• **To do**:
Can you rewrite the material below as a Markdown table with the columns "Row" and "Entry", from the line with "Viewport: 1456px width, 819px" to the line with "Image resolution: width=484", numbering each line and leaving out blank lines?

[Records from a data source]
# # # # # # #

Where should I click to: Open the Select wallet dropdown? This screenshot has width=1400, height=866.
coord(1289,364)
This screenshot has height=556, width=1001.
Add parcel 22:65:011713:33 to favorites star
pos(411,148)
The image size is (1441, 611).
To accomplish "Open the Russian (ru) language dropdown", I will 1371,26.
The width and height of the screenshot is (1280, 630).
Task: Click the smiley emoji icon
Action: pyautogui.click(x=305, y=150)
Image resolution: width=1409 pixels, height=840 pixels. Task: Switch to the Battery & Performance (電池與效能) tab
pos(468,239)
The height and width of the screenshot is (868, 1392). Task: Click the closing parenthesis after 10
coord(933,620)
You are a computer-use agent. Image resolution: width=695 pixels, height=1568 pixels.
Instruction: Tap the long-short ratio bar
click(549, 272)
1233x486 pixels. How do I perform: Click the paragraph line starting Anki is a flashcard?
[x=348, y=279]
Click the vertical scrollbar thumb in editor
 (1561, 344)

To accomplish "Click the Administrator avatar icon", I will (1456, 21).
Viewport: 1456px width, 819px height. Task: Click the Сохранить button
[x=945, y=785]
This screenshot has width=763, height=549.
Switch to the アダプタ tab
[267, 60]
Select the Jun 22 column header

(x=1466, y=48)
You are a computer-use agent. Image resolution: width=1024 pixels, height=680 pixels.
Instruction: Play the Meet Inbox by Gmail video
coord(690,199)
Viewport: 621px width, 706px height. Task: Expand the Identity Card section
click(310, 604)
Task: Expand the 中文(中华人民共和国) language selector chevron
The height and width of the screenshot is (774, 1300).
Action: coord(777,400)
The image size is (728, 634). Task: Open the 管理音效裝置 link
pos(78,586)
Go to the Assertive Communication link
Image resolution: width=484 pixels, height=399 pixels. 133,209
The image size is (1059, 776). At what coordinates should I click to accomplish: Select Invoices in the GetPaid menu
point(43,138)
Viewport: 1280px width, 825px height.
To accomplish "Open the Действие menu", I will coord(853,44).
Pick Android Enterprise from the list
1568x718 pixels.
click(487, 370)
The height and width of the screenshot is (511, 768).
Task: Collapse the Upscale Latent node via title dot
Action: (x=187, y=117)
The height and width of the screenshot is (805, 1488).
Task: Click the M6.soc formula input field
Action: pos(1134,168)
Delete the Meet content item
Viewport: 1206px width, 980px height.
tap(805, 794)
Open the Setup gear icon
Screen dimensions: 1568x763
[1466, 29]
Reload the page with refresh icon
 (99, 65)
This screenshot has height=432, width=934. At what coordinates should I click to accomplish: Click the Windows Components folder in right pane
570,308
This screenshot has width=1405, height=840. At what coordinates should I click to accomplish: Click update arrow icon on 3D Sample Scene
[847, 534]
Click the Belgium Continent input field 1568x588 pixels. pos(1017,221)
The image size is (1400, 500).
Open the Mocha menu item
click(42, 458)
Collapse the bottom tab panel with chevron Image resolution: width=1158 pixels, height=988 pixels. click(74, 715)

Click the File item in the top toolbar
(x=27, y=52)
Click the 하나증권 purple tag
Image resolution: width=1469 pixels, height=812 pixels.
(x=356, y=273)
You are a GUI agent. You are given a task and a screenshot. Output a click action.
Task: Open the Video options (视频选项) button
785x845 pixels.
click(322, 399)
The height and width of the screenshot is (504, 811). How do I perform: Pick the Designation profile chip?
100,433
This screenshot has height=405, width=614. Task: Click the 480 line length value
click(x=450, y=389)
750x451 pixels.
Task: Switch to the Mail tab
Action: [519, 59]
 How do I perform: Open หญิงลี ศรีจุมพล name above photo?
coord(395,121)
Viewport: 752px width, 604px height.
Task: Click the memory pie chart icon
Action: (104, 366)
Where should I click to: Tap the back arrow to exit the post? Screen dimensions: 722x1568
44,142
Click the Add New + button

# # # # # # #

• **Reply to the task**:
| Row | Entry |
|---|---|
| 1 | Viewport: 1456px width, 819px height. Task: Click the Сохранить button |
| 2 | [x=945, y=785] |
| 3 | This screenshot has width=763, height=549. |
| 4 | Switch to the アダプタ tab |
| 5 | [267, 60] |
| 6 | Select the Jun 22 column header |
| 7 | (x=1466, y=48) |
| 8 | You are a computer-use agent. Image resolution: width=1024 pixels, height=680 pixels. |
| 9 | Instruction: Play the Meet Inbox by Gmail video |
| 10 | coord(690,199) |
| 11 | Viewport: 621px width, 706px height. Task: Expand the Identity Card section |
| 12 | click(310, 604) |
| 13 | Task: Expand the 中文(中华人民共和国) language selector chevron |
| 14 | The height and width of the screenshot is (774, 1300). |
| 15 | Action: coord(777,400) |
| 16 | The image size is (728, 634). Task: Open the 管理音效裝置 link |
| 17 | pos(78,586) |
| 18 | Go to the Assertive Communication link |
| 19 | Image resolution: width=484 pixels, height=399 pixels. 133,209 |